The company’s patent license from Gene Network Sciences covers uses of the technology in e-commerce, government, and other non-life sciences sectors, but Fina determined that the financial industry was the best place to start outside of life sciences because of demand for better models among investment funds and other trading operations, Holden says.

Still, Fina has some large competitors in the business applying quantitative modeling and other technologies to investment strategy. Some of the larger and more well-established players in this field include New York-based investment firm DE Shaw Group, which boasts that it has spent more than twenty years and hundreds of millions of dollars developing quantitative investment models, and Renaissance Technologies, a hedge fund that uses computer-based models to predict market changes and to automate trades.

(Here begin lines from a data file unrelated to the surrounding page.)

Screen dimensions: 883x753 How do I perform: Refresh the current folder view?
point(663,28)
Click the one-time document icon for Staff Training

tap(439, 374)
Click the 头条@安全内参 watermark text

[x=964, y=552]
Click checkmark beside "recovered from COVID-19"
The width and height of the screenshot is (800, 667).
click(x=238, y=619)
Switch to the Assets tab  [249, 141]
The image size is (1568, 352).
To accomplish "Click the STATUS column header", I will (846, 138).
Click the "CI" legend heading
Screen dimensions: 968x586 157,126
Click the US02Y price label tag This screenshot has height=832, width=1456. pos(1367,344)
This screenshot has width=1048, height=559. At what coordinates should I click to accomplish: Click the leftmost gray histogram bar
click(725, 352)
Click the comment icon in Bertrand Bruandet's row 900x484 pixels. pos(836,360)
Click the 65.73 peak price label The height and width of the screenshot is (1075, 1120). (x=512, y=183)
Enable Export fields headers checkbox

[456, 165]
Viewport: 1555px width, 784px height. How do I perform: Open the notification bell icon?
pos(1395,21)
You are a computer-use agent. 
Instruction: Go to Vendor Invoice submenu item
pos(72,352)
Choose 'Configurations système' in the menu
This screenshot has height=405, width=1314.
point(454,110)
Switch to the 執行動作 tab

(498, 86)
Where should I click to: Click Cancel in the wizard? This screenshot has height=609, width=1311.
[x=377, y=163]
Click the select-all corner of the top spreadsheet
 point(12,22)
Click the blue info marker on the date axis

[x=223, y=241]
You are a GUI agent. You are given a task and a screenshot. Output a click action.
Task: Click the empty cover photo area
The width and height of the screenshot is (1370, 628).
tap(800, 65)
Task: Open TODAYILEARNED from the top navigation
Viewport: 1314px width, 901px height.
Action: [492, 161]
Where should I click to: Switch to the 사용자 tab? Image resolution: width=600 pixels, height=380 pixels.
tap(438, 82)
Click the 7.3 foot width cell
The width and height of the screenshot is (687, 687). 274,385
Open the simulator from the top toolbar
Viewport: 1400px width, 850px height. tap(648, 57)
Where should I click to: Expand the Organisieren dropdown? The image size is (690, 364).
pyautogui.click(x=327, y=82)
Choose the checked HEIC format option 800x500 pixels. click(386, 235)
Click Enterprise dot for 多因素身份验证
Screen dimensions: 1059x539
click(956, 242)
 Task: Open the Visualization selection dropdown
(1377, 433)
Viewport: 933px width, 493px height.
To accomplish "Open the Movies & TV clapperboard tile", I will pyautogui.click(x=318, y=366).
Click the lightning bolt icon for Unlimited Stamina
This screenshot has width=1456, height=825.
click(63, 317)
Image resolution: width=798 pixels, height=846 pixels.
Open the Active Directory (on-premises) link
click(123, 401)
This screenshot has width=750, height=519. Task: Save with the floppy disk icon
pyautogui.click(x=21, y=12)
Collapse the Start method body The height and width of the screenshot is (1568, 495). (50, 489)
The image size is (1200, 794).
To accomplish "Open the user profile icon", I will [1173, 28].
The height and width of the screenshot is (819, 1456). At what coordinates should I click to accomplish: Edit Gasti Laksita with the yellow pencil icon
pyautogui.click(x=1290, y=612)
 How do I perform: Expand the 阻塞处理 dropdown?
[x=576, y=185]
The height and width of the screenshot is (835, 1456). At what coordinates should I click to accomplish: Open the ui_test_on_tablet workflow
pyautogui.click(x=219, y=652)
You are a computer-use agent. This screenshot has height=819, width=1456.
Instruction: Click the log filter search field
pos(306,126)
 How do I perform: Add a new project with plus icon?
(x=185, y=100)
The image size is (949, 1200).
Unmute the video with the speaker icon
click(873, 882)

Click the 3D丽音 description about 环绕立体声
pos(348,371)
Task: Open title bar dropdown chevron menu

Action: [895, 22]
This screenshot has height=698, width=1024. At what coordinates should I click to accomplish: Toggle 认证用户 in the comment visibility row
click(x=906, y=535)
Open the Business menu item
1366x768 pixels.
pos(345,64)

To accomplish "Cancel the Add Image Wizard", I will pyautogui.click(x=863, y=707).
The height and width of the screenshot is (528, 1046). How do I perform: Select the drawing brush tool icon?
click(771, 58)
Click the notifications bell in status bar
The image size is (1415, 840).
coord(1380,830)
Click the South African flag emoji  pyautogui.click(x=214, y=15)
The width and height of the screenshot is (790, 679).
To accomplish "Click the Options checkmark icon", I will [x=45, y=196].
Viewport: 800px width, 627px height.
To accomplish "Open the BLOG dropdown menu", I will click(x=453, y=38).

Holden is well aware of his competition, and he remains confident that Fina’s platform has capabilities that other technologies lack. He should know; he built financial models on Wall Street for a long time. After graduating from MIT in 1993 with a master’s degree in electrical engineering, Holden wound up working on the foreign exchange desk for Goldman Sachs in London. He later moved on to Deutsche and most recently worked for Countrywide.

In 2000, Holden met Gene Network Sciences founder and CEO Colin Hill and became what he characterizes as a small investor in the firm. Holden says he was impressed with the startup and Hill’s quantitative approach to drug discovery. He appreciated the firm’s idea that large computer models of cells could identify biological targets for drugs in silico, helping pharma outfits save time and money on physical experiments.

Gene Network Sciences is a major shareholder in Fina, and Hill is deeply involved in Fina as the spinout firm’s chairman. In fact, Fina’s technical staff and main operations are at Gene Network Sciences’s offices in Cambridge. Holden has led the startup from his primary office in Santa Monica, CA, and his home in Utah, while flying to the East Coast frequently to work with his staff in Cambridge.